— Start —

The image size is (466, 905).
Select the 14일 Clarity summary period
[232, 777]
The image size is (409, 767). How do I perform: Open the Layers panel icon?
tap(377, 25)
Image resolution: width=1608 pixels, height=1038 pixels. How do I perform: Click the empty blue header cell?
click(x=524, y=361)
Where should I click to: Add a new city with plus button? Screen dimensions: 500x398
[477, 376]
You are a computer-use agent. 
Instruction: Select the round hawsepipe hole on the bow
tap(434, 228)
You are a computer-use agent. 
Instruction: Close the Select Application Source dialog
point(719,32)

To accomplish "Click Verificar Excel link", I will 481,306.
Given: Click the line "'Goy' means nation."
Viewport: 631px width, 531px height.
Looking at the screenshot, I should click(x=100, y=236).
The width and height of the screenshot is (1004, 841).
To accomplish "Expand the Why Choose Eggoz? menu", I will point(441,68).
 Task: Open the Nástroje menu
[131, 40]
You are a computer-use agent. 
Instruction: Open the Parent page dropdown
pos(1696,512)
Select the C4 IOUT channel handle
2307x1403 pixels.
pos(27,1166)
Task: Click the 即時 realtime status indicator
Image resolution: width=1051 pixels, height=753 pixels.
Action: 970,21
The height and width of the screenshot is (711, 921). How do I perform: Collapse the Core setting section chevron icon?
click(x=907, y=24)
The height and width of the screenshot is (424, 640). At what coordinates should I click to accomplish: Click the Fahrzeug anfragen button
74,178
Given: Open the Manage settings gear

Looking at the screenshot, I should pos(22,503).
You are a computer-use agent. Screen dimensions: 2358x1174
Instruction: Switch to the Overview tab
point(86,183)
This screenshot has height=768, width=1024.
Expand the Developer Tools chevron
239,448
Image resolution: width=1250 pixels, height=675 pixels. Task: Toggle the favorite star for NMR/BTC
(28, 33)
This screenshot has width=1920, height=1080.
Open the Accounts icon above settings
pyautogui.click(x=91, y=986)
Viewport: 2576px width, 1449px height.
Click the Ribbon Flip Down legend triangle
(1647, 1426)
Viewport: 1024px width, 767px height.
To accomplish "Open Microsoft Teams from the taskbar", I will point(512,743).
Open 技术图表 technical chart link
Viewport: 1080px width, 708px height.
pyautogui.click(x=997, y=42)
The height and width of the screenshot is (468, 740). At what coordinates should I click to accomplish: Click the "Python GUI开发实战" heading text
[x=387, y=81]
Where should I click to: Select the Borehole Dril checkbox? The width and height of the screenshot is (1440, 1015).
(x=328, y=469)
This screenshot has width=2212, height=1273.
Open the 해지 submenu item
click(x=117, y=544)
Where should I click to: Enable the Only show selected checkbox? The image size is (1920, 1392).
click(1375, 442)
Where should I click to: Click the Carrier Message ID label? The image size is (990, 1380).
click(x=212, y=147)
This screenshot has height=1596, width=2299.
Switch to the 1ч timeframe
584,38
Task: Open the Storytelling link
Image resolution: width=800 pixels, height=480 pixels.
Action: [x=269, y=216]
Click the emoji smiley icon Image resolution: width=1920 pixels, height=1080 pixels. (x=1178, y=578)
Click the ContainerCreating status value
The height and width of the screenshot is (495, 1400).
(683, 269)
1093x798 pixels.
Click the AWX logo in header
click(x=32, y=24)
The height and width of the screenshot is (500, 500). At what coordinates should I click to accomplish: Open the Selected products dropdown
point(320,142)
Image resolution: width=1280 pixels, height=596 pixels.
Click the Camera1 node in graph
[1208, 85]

— End —

--- Task description ---
Rewrite all of the entries above as a JSON list of strings, with one string for each line and no strings for blank lines.

--- Expected answer ---
[
  "The image size is (466, 905).",
  "Select the 14일 Clarity summary period",
  "[232, 777]",
  "The image size is (409, 767). How do I perform: Open the Layers panel icon?",
  "tap(377, 25)",
  "Image resolution: width=1608 pixels, height=1038 pixels. How do I perform: Click the empty blue header cell?",
  "click(x=524, y=361)",
  "Where should I click to: Add a new city with plus button? Screen dimensions: 500x398",
  "[477, 376]",
  "You are a computer-use agent. ",
  "Instruction: Select the round hawsepipe hole on the bow",
  "tap(434, 228)",
  "You are a computer-use agent. ",
  "Instruction: Close the Select Application Source dialog",
  "point(719,32)",
  "To accomplish \"Click Verificar Excel link\", I will 481,306.",
  "Given: Click the line \"'Goy' means nation.\"",
  "Viewport: 631px width, 531px height.",
  "Looking at the screenshot, I should click(x=100, y=236).",
  "The width and height of the screenshot is (1004, 841).",
  "To accomplish \"Expand the Why Choose Eggoz? menu\", I will point(441,68).",
  " Task: Open the Nástroje menu",
  "[131, 40]",
  "You are a computer-use agent. ",
  "Instruction: Open the Parent page dropdown",
  "pos(1696,512)",
  "Select the C4 IOUT channel handle",
  "2307x1403 pixels.",
  "pos(27,1166)",
  "Task: Click the 即時 realtime status indicator",
  "Image resolution: width=1051 pixels, height=753 pixels.",
  "Action: 970,21",
  "The height and width of the screenshot is (711, 921). How do I perform: Collapse the Core setting section chevron icon?",
  "click(x=907, y=24)",
  "The height and width of the screenshot is (424, 640). At what coordinates should I click to accomplish: Click the Fahrzeug anfragen button",
  "74,178",
  "Given: Open the Manage settings gear",
  "Looking at the screenshot, I should pos(22,503).",
  "You are a computer-use agent. Screen dimensions: 2358x1174",
  "Instruction: Switch to the Overview tab",
  "point(86,183)",
  "This screenshot has height=768, width=1024.",
  "Expand the Developer Tools chevron",
  "239,448",
  "Image resolution: width=1250 pixels, height=675 pixels. Task: Toggle the favorite star for NMR/BTC",
  "(28, 33)",
  "This screenshot has width=1920, height=1080.",
  "Open the Accounts icon above settings",
  "pyautogui.click(x=91, y=986)",
  "Viewport: 2576px width, 1449px height.",
  "Click the Ribbon Flip Down legend triangle",
  "(1647, 1426)",
  "Viewport: 1024px width, 767px height.",
  "To accomplish \"Open Microsoft Teams from the taskbar\", I will point(512,743).",
  "Open 技术图表 technical chart link",
  "Viewport: 1080px width, 708px height.",
  "pyautogui.click(x=997, y=42)",
  "The height and width of the screenshot is (468, 740). At what coordinates should I click to accomplish: Click the \"Python GUI开发实战\" heading text",
  "[x=387, y=81]",
  "Where should I click to: Select the Borehole Dril checkbox? The width and height of the screenshot is (1440, 1015).",
  "(x=328, y=469)",
  "This screenshot has width=2212, height=1273.",
  "Open the 해지 submenu item",
  "click(x=117, y=544)",
  "Where should I click to: Enable the Only show selected checkbox? The image size is (1920, 1392).",
  "click(1375, 442)",
  "Where should I click to: Click the Carrier Message ID label? The image size is (990, 1380).",
  "click(x=212, y=147)",
  "This screenshot has height=1596, width=2299.",
  "Switch to the 1ч timeframe",
  "584,38",
  "Task: Open the Storytelling link",
  "Image resolution: width=800 pixels, height=480 pixels.",
  "Action: [x=269, y=216]",
  "Click the emoji smiley icon Image resolution: width=1920 pixels, height=1080 pixels. (x=1178, y=578)",
  "Click the ContainerCreating status value",
  "The height and width of the screenshot is (495, 1400).",
  "(683, 269)",
  "1093x798 pixels.",
  "Click the AWX logo in header",
  "click(x=32, y=24)",
  "The height and width of the screenshot is (500, 500). At what coordinates should I click to accomplish: Open the Selected products dropdown",
  "point(320,142)",
  "Image resolution: width=1280 pixels, height=596 pixels.",
  "Click the Camera1 node in graph",
  "[1208, 85]"
]